Natural gas isn’t going away
The biggest tech companies are spending billions of dollars on the AI data center buildout. To tame the associated emissions they’re investing in creative contracts to keep nuclear power on the grid, support new nuclear technologies and add emerging generation options, such as geothermal.
Here’s the thing few of them are talking about: 40 percent of the electricity powering U.S. data centers comes from natural gas, and it will be the biggest contributor of additional capacity between 2025 and 2030, according to the International Energy Agency.
Meta’s big $10 billion project in Louisiana, as one example, will require three new gas turbines. Elsewhere, natural gas plants that weren’t running at full capacity are being commissioned for more load, said Julio Friedmann, chief scientist for carbon removal advisory firm Carbon Direct. “The thing that people don’t talk about, the hidden aspect of what’s actually happening, is that the easiest thing to do is just ramp up existing natural gas capacity,” he said.
While the tech firms are investing in as much renewable energy as possible to counter this rise, the Trump administration is making those deals tougher to complete. It plans to stop the retirement of aged coal power plants, for example, and U.S. Department of Energy Secretary Chris Wright last week said data center operators should be prepared to shoulder the burden of their loads by co-locating near specific sources. That’s what Amazon plans to do, for example, near a nuclear plant in Pennsylvania.
Natural gas is a better alternative than coal, although much of the capacity being added is “uncontrolled,” meaning the methane emissions are vented into the atmosphere, Friedmann said.
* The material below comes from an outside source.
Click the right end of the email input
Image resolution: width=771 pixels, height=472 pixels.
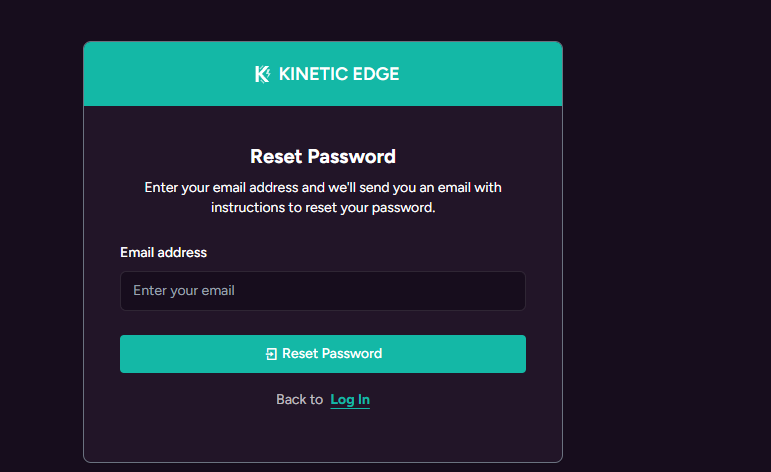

Adding carbon capture and storage to natural gas facilities presents one potential solution, but the U.S. Environmental Protection Agency’s plan to kill the Greenhouse Gas Reporting Program could make it harder — if not impossible — for companies to tap into the 45Q tax incentives for those projects.
“The other thing is that all of this action on natural gas means the prices are going up, which is making all of this more expensive,” Friedmann said.